Dj Mehdi, però, come Paganini, non amava ripetersi. A venticinque anni aveva contribuito alla storia del rap francese e sentiva il bisogno di passare a qualcosa di diverso, compiendo un lento quanto doloroso passaggio alla musica elettronica. Anche perché il “sampling” – l’arte di utilizzare pezzi di brani preesistenti, tagliati, incollati, distorti, accelerati, rallentati – per creare nuovi beat, gli stava procurando dei problemi legati ai diritti (ed è il motivo per cui, oggi, ‘Les Princes de La Ville’ non si trova in streaming). Meglio, quindi, produrre musica propria. Nonostante l’iniziale insuccesso dei primi dischi solisti, e la diffidenza con cui guardava ai suoi nuovi interessi il mondo del rap, grazie al sostegno di giganti dell’elettronica come Daft Punk e Cassius, Dj Mehdi trova la sua strada e insieme all’amico Busy P fonda la Ed Banger records. Nel 2006 pubblica un album ancora oggi molto rilevante, ‘Lucky Boy’. Sta nascendo una nuova ondata di artisti francesi. Non solo musicali, oltretutto, come il regista Romain Gavras, i cui film oggi vengono presentati a Cannes e che ha iniziato proprio girando i video musicali della Mafia K’1 Fry e di Ed Banger, tra cui il capolavoro ‘Signatune’ di Dj Mehdi (o lo scandaloso ‘Stress’ dei Justice, in cui un gruppo di banlieusards vandalizzava Parigi, una versione iperviolenta e nichilista di ‘La Haine’). Una manciata di musicisti francesi che arriverà a suonare nei principali palchi internazionali, come quello del Coachella, e a collaborare con i principali artisti hip-hop americani, Kanye West, Jay Z, chiudendo il cerchio.
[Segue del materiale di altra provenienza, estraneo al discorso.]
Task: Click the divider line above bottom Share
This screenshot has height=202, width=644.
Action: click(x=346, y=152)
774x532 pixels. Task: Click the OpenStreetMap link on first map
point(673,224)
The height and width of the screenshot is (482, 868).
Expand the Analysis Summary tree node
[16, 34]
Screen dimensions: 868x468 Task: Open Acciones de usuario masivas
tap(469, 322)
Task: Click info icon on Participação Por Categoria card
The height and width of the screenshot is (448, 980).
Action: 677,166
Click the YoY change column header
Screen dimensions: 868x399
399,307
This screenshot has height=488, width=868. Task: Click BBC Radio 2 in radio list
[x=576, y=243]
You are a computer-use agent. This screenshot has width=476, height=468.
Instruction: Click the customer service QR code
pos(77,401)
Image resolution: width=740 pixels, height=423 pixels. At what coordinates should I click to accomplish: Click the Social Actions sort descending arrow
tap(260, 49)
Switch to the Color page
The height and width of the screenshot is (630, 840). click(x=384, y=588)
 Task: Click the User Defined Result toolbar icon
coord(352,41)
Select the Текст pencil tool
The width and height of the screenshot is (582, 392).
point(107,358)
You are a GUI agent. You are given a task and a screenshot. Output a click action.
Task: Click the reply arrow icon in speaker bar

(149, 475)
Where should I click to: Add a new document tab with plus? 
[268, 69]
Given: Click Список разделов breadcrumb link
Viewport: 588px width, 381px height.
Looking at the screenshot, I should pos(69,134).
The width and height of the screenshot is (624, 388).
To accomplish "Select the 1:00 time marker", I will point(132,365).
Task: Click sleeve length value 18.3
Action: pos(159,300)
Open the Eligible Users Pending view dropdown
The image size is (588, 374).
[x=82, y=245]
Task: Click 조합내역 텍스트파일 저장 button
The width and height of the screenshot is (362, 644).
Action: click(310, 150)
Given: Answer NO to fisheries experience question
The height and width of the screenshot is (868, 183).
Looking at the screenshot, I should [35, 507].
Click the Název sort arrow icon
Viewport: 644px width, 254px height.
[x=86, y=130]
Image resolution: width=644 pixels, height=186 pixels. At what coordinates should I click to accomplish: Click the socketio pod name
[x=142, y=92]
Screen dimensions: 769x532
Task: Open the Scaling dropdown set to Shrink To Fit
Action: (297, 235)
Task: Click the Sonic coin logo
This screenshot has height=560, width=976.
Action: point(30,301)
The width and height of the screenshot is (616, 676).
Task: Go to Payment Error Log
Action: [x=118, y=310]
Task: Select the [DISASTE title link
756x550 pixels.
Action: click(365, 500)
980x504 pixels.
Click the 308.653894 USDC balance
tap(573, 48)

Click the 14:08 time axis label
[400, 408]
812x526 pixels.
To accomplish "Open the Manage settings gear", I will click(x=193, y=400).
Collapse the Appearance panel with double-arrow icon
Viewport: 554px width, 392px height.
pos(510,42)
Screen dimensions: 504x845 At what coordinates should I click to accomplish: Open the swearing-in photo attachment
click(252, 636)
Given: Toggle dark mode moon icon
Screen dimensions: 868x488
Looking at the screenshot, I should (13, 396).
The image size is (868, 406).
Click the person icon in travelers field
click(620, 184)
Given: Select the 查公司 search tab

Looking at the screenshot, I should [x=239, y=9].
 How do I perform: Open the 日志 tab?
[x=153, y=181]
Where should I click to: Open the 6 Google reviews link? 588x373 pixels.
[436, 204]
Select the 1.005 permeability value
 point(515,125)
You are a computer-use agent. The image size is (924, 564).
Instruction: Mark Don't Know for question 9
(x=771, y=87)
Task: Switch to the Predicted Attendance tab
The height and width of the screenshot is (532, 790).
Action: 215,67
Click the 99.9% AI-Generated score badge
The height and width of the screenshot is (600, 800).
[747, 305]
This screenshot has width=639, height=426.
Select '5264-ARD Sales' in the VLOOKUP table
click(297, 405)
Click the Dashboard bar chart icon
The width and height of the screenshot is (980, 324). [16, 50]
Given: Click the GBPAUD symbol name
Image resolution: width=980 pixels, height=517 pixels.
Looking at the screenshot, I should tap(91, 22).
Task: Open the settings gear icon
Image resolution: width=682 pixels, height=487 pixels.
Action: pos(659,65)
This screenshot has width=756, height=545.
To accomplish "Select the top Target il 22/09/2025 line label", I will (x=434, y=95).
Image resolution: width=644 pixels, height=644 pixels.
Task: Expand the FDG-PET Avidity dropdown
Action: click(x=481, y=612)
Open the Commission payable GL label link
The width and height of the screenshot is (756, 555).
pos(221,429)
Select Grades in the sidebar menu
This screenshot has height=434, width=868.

La storia di Dj Mehdi, quindi, è la storia di un artista eclettico che in poco più di trent’anni (è morto che ne aveva trentaquattro) ha saputo costruirsi ben due carriere musicali, portando con sé al successo una dozzina di artisti, unendo come un ponte due mondi lontani che tra di loro non comunicavano: il rap delle banlieue e l’elettronica delle discoteche del centro di Parigi, lasciando in ognuno di loro un ricordo indelebile. “Il suo nome”, dice la madre di Mehdi, “significa colui che riunisce”. ‘Dj Mehdi: Made in France’ è la storia di un genio musicale contemporaneo, che ha rappresentato pienamente la storia del suo Paese e del suo tempo ma il cui talento era fuori dal tempo, che avrebbe potuto vivere in qualsiasi epoca e nascere in qualsiasi Paese. È impossibile non invidiare il coraggio e la sicurezza con cui Dj Mehdi ha portato avanti la propria ricerca, con generosità e spirito collaborativo, seppur in un mondo competitivo e machista come quello del rap degli anni Novanta. È impossibile non invidiare la facilità con cui, semplicemente, era se stesso. La più grande lezione lasciata da Dj Mehdi, insieme alla sua musica, alla fin fine è proprio questa. Lo ricorda Kery James, il rapper dodicenne con cui tutto è iniziato: quando qualcuno aveva un’idea Mehdi gli diceva: “Vai, fallo. Su, avanti, fallo”. Per lui non c’era niente di impossibile. Niente di irraggiungibile.